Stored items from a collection
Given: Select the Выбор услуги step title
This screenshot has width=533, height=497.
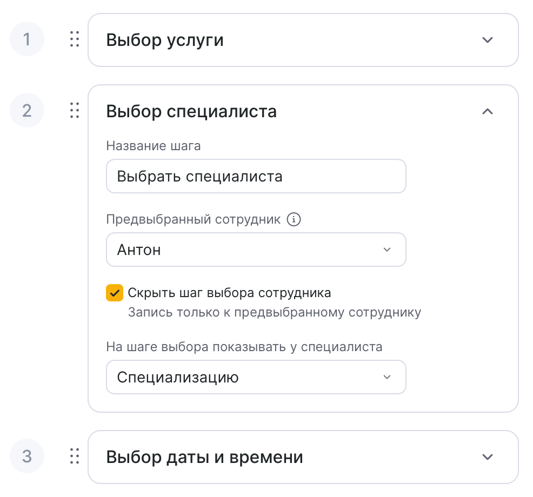Looking at the screenshot, I should pyautogui.click(x=165, y=40).
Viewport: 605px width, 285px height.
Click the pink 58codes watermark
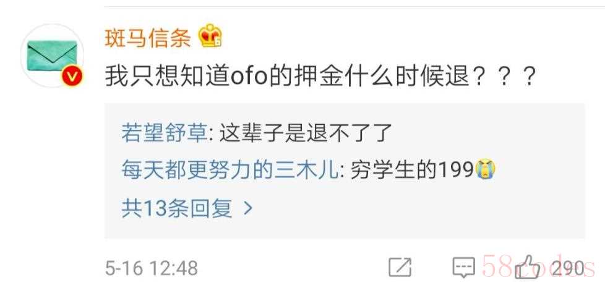pyautogui.click(x=538, y=267)
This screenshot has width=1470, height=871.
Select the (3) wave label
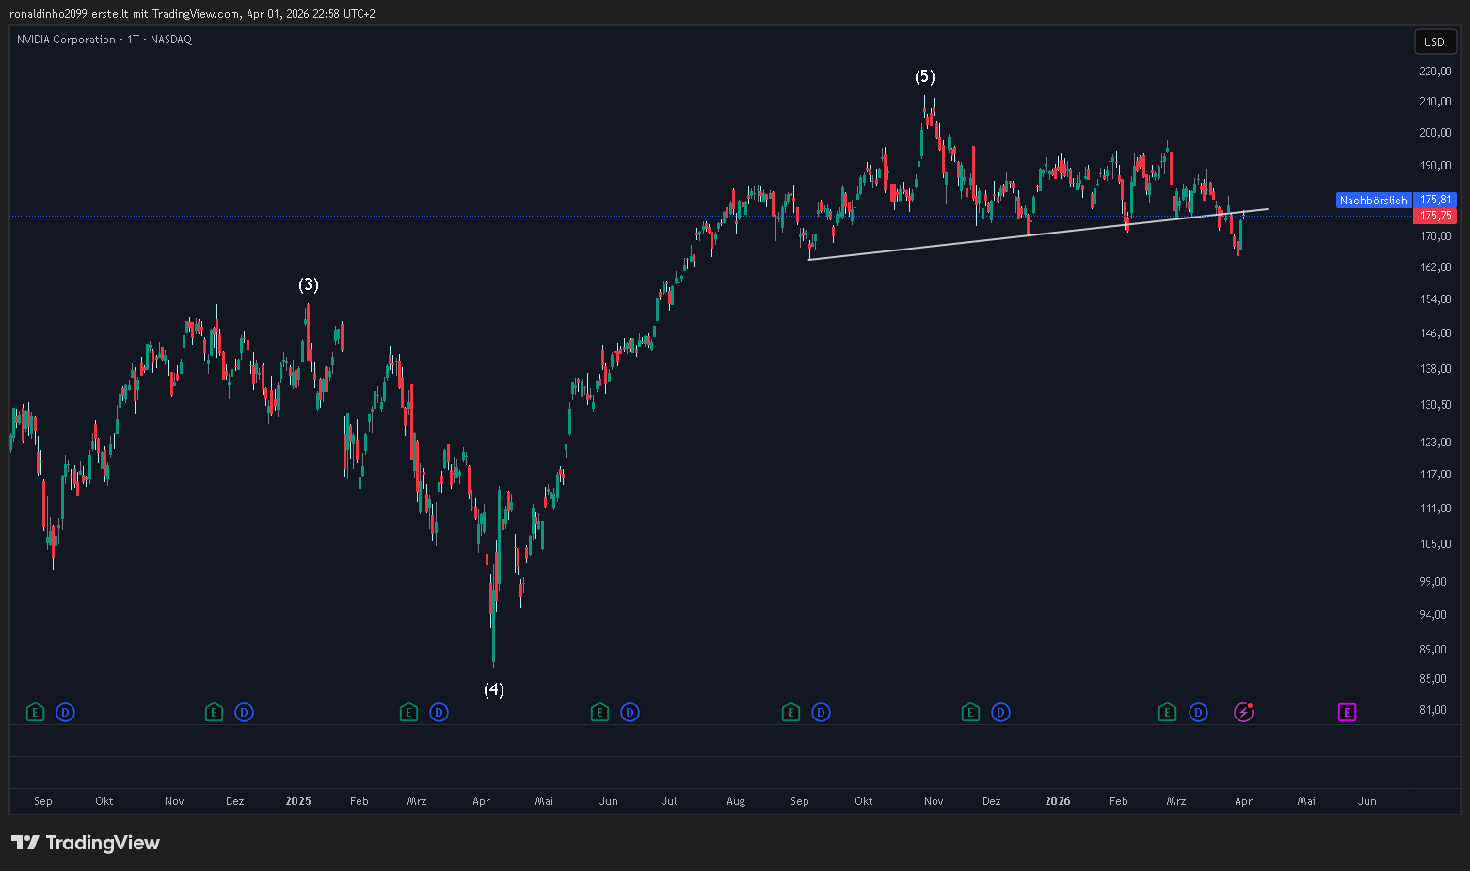coord(309,284)
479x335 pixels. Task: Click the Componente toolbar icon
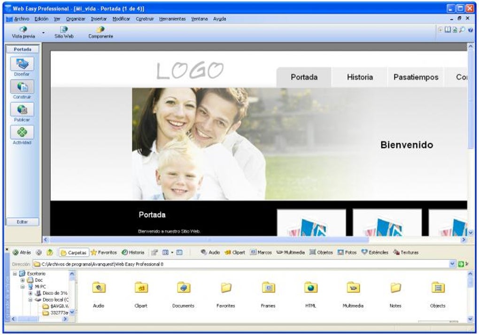[100, 31]
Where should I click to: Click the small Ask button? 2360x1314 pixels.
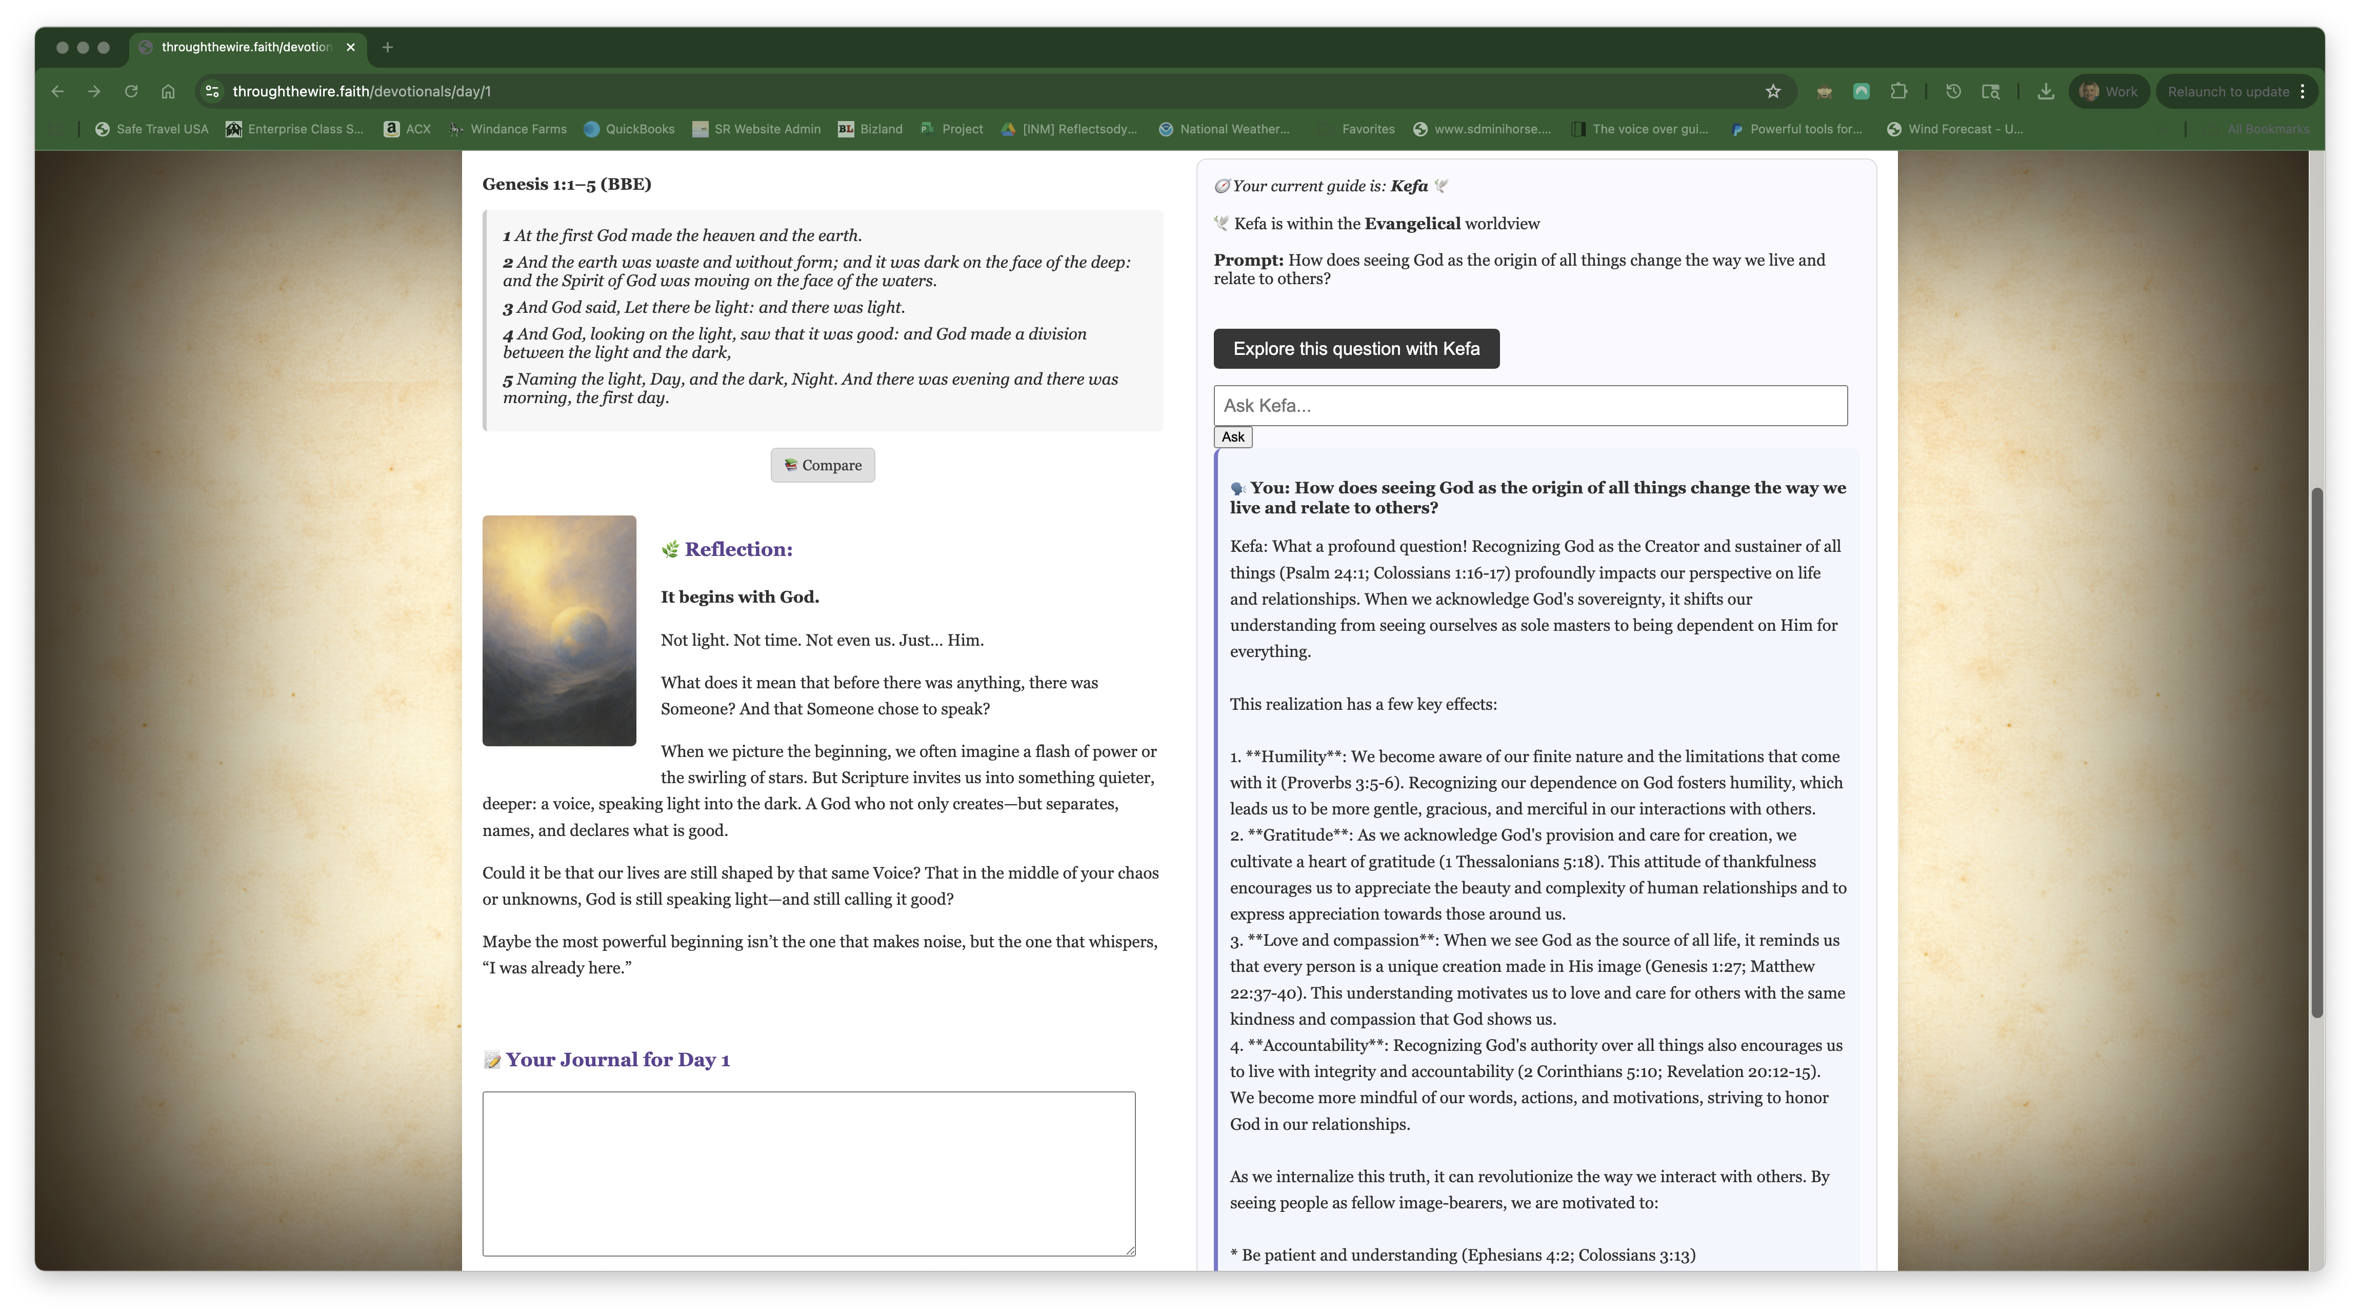1232,437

What is being asked:
Arrange the items above as a two-column CSV with the columns "request" and "answer", one row per item, putting each item's text and its answer in a single quoted field with any line breaks replaced by spaces. Leave the pictures out.

Task solution:
request,answer
"Given: Select the Выбор услуги step title This screenshot has width=533, height=497.","Looking at the screenshot, I should pyautogui.click(x=165, y=40)."
"Viewport: 605px width, 285px height. Click the pink 58codes watermark","pyautogui.click(x=538, y=267)"
"This screenshot has width=1470, height=871. Select the (3) wave label","coord(309,284)"
"479x335 pixels. Task: Click the Componente toolbar icon","[100, 31]"
"Where should I click to: Click the small Ask button? 2360x1314 pixels.","1232,437"